プロトタイプは、現在販売中のATOUN MODEL Yに「腕補助用追加ユニット」をアタッチ(取り付け)したもので、従来の腰の補助に腕の補助機能が加わることで、作業効果がパワードウェア非着用時と比較して最大37.7%向上するという。
「これまで手掛けてきた腰用パワードウェアによって、“作業を楽にする”ということに関してはある程度達成できた。しかし、われわれが目指すパワーバリアレス社会を実現し、服を着るようにロボットを着る未来を作るためには、“人間の力を引き出す”“力持ちになれる”必要がある」と、ATOUN 代表取締役社長 藤本弘道氏は述べる。
腰用パワードウェアのATOUN MODEL Yは、運輸、製造、農業といったさまざまな作業現場で採用が進んでおり、実証実験の段階を終え、先行導入するユーザーを軸に、市場形成の時期に入っているという。
「現在、ATOUN MODEL Yを活用しているユーザーから『腰と同じように、腕も楽にしてほしい』との要望の声が上がっている。われわれのパワードウェアをさらに普及させていくためには、腕の負担軽減にも取り組んでいかなければならない」と藤本氏は説明する。

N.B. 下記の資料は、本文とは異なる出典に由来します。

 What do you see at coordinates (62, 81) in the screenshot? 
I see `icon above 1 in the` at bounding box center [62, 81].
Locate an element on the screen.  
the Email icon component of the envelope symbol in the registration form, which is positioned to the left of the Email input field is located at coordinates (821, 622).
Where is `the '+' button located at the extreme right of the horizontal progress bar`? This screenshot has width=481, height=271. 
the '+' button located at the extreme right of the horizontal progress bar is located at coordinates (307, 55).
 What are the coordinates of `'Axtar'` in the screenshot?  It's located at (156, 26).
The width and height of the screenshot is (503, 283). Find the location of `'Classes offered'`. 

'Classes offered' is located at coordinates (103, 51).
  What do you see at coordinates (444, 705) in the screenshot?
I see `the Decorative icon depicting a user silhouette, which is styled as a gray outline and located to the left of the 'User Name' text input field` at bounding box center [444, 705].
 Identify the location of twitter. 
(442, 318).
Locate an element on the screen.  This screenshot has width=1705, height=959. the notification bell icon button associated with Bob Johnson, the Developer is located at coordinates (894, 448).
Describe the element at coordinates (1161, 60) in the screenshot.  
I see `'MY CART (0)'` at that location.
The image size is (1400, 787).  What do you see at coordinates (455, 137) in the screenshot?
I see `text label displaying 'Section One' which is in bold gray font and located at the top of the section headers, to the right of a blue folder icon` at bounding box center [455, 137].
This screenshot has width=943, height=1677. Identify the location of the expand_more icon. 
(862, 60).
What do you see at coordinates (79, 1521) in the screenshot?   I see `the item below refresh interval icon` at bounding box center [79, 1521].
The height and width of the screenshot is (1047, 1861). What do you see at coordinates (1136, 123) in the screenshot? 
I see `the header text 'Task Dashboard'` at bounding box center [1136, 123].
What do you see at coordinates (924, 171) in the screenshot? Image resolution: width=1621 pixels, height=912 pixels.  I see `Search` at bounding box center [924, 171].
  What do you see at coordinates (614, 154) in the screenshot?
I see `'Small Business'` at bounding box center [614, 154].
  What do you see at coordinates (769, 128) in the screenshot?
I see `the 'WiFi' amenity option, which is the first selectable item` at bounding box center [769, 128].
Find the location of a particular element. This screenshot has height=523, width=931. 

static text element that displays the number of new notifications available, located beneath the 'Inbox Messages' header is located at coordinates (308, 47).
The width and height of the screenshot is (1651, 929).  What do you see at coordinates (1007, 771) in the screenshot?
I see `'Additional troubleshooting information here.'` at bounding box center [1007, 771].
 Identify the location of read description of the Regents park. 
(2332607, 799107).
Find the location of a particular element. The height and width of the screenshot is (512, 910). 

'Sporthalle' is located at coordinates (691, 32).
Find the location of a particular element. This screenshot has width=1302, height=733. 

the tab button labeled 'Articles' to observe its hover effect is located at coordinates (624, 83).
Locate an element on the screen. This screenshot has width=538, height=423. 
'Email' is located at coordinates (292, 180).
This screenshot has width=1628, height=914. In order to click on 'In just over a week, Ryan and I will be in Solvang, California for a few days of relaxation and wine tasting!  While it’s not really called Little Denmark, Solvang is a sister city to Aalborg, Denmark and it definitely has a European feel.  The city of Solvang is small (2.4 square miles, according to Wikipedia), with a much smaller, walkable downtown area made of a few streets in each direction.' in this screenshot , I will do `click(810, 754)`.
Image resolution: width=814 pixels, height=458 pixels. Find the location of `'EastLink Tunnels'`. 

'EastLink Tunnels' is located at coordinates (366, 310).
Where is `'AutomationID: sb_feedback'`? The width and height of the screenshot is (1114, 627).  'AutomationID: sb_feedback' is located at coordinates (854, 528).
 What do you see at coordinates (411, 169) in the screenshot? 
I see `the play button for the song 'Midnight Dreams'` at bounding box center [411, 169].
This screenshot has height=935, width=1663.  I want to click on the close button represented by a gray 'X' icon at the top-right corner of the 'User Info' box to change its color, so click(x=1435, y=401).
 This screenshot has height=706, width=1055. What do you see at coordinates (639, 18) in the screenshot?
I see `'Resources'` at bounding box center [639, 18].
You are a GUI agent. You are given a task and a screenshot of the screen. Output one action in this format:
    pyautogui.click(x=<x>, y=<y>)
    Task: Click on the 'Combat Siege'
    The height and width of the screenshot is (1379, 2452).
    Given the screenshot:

同社は既に、腰用パワードウェア(ATOUN MODEL Y)について、JALグランドサービスとの協業を開始しており、グランドハンディング作業と呼ばれるコンテナへの貨物の積み込みおよびコンテナ内での中腰作業などの支援を目的に、羽田と成田で実用導入を進めている(同年6月からは伊丹、福岡で、7月からは札幌でトライアルを予定)。今後この枠組みの中で、腕の補助機能に関する協業もスタートさせる。
なお、前述の通り、腕の補助機能は既存のATOUN MODEL Yに腕補助用追加ユニットをアタッチすることで実現しているが、将来的にはこのアプローチに基づき、さまざまなアタッチ機能が追加オプションとしてアップデート提供される可能性もあるという。
「既存ユーザーであれば、一度当社に機器を送付してもらう必要があるが、実用化という意味で、ハードウェアそのものを継続的にアップデートしていくことが必要だと考えている。また将来、腰用モデルの新型が登場した場合も入れ替えて利用できることを想定している」と藤本氏は述べる。